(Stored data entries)
____

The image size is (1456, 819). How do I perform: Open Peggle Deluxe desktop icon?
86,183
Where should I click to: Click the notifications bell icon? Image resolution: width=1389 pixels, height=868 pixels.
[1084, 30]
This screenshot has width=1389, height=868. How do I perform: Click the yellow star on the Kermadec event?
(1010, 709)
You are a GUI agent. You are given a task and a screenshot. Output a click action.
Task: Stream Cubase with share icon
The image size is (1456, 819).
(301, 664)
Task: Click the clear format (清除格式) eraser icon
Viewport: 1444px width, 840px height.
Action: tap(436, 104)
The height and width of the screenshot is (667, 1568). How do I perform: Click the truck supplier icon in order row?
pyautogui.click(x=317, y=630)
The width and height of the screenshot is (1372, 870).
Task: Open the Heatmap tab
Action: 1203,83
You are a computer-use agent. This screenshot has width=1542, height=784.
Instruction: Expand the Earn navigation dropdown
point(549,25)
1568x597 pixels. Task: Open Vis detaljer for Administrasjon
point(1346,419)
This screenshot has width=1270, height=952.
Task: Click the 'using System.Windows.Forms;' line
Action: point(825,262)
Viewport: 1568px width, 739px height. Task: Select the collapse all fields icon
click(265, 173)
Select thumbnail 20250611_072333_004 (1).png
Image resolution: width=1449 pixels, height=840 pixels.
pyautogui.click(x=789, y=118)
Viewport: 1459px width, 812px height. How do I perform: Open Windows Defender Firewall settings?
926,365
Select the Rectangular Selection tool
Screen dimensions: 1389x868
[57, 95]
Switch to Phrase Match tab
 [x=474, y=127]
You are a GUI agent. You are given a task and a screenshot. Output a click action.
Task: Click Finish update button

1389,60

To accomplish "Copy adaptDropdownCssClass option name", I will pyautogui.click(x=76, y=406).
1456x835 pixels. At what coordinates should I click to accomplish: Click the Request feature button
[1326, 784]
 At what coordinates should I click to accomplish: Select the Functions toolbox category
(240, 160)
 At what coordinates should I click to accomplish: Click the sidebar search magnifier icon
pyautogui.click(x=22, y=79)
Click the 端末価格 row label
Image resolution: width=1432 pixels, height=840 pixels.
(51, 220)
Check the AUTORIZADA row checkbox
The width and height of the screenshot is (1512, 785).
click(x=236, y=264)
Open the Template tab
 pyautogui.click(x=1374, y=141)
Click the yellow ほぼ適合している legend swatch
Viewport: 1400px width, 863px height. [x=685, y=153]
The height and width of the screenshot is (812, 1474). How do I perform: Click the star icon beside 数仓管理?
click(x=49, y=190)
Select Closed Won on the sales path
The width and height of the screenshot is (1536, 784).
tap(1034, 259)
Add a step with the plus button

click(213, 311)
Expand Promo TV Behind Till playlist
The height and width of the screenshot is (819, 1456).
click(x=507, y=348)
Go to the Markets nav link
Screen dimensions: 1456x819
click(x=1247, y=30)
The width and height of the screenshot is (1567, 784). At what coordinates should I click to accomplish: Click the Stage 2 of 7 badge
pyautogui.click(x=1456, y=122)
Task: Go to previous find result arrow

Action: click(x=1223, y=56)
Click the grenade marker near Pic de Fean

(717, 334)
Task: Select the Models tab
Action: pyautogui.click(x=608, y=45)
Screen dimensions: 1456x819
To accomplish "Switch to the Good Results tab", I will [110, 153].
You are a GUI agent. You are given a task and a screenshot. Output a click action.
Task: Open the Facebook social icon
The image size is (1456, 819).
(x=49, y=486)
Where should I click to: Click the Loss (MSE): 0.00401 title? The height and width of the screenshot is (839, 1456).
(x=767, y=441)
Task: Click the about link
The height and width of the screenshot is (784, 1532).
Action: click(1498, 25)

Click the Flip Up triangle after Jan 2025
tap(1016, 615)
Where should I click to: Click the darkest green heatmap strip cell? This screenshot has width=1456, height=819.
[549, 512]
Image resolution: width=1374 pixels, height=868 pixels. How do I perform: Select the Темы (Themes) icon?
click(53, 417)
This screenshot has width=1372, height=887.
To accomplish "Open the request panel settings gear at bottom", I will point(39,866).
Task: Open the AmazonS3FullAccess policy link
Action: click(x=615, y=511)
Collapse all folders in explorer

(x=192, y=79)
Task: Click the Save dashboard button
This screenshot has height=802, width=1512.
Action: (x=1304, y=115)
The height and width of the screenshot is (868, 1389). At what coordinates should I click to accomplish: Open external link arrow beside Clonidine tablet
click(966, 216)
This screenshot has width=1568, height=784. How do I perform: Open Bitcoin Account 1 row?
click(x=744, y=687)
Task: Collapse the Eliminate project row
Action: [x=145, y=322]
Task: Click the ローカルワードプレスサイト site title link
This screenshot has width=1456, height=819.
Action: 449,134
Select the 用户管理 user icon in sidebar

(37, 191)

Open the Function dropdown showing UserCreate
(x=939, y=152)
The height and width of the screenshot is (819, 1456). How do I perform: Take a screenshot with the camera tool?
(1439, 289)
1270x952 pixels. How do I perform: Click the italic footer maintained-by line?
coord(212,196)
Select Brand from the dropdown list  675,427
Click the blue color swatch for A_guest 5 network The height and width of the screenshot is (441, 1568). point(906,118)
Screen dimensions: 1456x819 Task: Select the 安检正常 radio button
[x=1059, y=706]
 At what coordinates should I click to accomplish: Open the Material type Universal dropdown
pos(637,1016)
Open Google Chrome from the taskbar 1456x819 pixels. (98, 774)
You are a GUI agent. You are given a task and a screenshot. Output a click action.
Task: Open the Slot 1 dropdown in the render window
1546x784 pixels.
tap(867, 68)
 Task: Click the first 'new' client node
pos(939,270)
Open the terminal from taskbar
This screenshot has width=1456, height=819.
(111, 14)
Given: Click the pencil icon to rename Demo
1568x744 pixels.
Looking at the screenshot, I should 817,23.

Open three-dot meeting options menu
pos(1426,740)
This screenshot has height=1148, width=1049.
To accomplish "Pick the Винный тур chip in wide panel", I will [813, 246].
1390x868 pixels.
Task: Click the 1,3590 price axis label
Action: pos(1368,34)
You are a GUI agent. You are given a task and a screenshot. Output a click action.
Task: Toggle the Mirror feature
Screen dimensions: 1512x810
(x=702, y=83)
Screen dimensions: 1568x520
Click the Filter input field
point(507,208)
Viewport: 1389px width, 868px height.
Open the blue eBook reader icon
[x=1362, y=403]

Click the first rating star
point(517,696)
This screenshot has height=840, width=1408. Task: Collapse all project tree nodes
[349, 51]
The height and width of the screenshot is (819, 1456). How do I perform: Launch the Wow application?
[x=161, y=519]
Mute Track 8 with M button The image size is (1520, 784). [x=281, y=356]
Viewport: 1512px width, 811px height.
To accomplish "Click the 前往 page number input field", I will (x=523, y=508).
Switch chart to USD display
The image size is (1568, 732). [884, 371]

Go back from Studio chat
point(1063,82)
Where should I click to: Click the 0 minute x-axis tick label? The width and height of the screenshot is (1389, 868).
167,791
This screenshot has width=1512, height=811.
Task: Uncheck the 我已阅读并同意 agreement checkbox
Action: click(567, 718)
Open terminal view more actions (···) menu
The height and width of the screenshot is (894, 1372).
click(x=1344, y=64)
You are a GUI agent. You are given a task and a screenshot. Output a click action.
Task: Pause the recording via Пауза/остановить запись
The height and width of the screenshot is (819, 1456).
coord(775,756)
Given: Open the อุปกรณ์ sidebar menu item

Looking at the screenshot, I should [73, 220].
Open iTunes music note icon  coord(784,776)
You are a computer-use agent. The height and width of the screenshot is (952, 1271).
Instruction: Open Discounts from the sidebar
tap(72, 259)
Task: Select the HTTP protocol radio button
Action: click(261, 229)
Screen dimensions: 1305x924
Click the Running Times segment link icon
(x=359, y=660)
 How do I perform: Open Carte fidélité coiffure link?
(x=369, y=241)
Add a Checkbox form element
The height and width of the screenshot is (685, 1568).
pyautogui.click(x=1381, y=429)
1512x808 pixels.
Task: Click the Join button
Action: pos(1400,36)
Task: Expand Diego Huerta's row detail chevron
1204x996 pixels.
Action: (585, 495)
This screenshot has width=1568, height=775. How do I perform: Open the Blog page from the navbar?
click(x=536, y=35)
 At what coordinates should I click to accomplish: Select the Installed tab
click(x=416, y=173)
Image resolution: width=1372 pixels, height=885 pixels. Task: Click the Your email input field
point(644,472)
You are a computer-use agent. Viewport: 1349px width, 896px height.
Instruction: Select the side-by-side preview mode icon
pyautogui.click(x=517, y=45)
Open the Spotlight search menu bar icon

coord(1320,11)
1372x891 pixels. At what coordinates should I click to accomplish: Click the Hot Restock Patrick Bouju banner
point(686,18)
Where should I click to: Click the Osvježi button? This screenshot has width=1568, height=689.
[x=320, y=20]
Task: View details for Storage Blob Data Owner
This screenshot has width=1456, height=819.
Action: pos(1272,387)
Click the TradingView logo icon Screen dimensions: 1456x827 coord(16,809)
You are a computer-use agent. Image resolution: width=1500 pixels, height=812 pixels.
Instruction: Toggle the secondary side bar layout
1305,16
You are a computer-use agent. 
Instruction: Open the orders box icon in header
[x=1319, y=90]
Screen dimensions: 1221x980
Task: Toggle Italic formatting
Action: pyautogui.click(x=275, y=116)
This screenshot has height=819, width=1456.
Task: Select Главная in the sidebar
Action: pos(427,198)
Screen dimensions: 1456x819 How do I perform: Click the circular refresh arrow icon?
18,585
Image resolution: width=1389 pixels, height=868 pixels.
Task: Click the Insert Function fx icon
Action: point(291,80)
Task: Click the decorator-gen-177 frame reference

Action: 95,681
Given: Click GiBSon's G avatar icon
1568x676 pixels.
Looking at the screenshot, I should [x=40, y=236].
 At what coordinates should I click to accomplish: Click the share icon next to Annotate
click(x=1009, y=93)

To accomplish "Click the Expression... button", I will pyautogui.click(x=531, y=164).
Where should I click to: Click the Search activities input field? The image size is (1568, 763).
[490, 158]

____

Check each line of the records above for "computer", and copy those that have it.

You are a computer-use agent. This screenshot has width=1542, height=784.
You are a computer-use agent. The height and width of the screenshot is (952, 1271).
You are a computer-use agent. Viewport: 1349px width, 896px height.
You are a computer-use agent. Image resolution: width=1500 pixels, height=812 pixels.
You are a computer-use agent. 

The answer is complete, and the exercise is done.